#### [Data supplied]
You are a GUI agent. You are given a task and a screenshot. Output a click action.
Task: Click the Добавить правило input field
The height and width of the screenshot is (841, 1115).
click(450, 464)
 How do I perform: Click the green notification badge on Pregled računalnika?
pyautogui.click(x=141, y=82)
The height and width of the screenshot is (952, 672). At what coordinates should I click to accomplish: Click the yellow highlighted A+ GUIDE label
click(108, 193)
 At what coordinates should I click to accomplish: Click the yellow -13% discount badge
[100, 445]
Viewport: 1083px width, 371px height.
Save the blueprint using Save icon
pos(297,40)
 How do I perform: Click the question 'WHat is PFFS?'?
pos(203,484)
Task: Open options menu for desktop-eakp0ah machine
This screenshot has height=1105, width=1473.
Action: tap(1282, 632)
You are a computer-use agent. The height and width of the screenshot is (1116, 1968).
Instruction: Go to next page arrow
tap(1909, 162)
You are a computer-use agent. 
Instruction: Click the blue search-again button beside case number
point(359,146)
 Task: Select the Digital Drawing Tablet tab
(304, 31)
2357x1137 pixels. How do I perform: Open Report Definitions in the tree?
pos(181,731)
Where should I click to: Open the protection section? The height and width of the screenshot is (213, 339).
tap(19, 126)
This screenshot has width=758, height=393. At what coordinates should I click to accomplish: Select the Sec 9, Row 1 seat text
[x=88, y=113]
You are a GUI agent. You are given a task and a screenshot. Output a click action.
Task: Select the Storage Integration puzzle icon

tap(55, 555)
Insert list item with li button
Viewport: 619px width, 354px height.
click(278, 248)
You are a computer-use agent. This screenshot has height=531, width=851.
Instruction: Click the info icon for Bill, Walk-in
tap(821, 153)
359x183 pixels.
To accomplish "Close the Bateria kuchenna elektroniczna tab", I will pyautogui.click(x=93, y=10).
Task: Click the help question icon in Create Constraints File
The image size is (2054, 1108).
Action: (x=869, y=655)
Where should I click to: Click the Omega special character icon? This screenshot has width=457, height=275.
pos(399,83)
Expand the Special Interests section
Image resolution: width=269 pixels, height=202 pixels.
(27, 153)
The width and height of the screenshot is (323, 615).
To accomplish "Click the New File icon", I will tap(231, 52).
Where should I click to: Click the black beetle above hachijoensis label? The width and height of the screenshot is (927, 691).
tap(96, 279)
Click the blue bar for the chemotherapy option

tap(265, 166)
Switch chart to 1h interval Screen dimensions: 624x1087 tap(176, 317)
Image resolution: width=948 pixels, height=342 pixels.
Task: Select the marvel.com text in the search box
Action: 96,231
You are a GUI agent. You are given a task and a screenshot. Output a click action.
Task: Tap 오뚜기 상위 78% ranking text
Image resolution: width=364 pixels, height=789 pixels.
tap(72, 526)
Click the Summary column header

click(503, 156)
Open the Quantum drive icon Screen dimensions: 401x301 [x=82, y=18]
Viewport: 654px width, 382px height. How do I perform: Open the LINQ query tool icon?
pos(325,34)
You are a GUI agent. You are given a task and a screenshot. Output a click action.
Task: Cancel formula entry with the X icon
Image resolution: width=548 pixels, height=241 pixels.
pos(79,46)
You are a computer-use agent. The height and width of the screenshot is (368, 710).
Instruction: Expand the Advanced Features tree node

#### [Aim of the exercise]
Give the listing above as a JSON array of strings, one string per line and no entries for blank lines.

#### [Expected output]
[
  "You are a GUI agent. You are given a task and a screenshot. Output a click action.",
  "Task: Click the Добавить правило input field",
  "The height and width of the screenshot is (841, 1115).",
  "click(450, 464)",
  " How do I perform: Click the green notification badge on Pregled računalnika?",
  "pyautogui.click(x=141, y=82)",
  "The height and width of the screenshot is (952, 672). At what coordinates should I click to accomplish: Click the yellow highlighted A+ GUIDE label",
  "click(108, 193)",
  " At what coordinates should I click to accomplish: Click the yellow -13% discount badge",
  "[100, 445]",
  "Viewport: 1083px width, 371px height.",
  "Save the blueprint using Save icon",
  "pos(297,40)",
  " How do I perform: Click the question 'WHat is PFFS?'?",
  "pos(203,484)",
  "Task: Open options menu for desktop-eakp0ah machine",
  "This screenshot has height=1105, width=1473.",
  "Action: tap(1282, 632)",
  "You are a computer-use agent. The height and width of the screenshot is (1116, 1968).",
  "Instruction: Go to next page arrow",
  "tap(1909, 162)",
  "You are a computer-use agent. ",
  "Instruction: Click the blue search-again button beside case number",
  "point(359,146)",
  " Task: Select the Digital Drawing Tablet tab",
  "(304, 31)",
  "2357x1137 pixels. How do I perform: Open Report Definitions in the tree?",
  "pos(181,731)",
  "Where should I click to: Open the protection section? The height and width of the screenshot is (213, 339).",
  "tap(19, 126)",
  "This screenshot has width=758, height=393. At what coordinates should I click to accomplish: Select the Sec 9, Row 1 seat text",
  "[x=88, y=113]",
  "You are a GUI agent. You are given a task and a screenshot. Output a click action.",
  "Task: Select the Storage Integration puzzle icon",
  "tap(55, 555)",
  "Insert list item with li button",
  "Viewport: 619px width, 354px height.",
  "click(278, 248)",
  "You are a computer-use agent. This screenshot has height=531, width=851.",
  "Instruction: Click the info icon for Bill, Walk-in",
  "tap(821, 153)",
  "359x183 pixels.",
  "To accomplish \"Close the Bateria kuchenna elektroniczna tab\", I will pyautogui.click(x=93, y=10).",
  "Task: Click the help question icon in Create Constraints File",
  "The image size is (2054, 1108).",
  "Action: (x=869, y=655)",
  "Where should I click to: Click the Omega special character icon? This screenshot has width=457, height=275.",
  "pos(399,83)",
  "Expand the Special Interests section",
  "Image resolution: width=269 pixels, height=202 pixels.",
  "(27, 153)",
  "The width and height of the screenshot is (323, 615).",
  "To accomplish \"Click the New File icon\", I will tap(231, 52).",
  "Where should I click to: Click the black beetle above hachijoensis label? The width and height of the screenshot is (927, 691).",
  "tap(96, 279)",
  "Click the blue bar for the chemotherapy option",
  "tap(265, 166)",
  "Switch chart to 1h interval Screen dimensions: 624x1087 tap(176, 317)",
  "Image resolution: width=948 pixels, height=342 pixels.",
  "Task: Select the marvel.com text in the search box",
  "Action: 96,231",
  "You are a GUI agent. You are given a task and a screenshot. Output a click action.",
  "Task: Tap 오뚜기 상위 78% ranking text",
  "Image resolution: width=364 pixels, height=789 pixels.",
  "tap(72, 526)",
  "Click the Summary column header",
  "click(503, 156)",
  "Open the Quantum drive icon Screen dimensions: 401x301 [x=82, y=18]",
  "Viewport: 654px width, 382px height. How do I perform: Open the LINQ query tool icon?",
  "pos(325,34)",
  "You are a GUI agent. You are given a task and a screenshot. Output a click action.",
  "Task: Cancel formula entry with the X icon",
  "Image resolution: width=548 pixels, height=241 pixels.",
  "pos(79,46)",
  "You are a computer-use agent. The height and width of the screenshot is (368, 710).",
  "Instruction: Expand the Advanced Features tree node"
]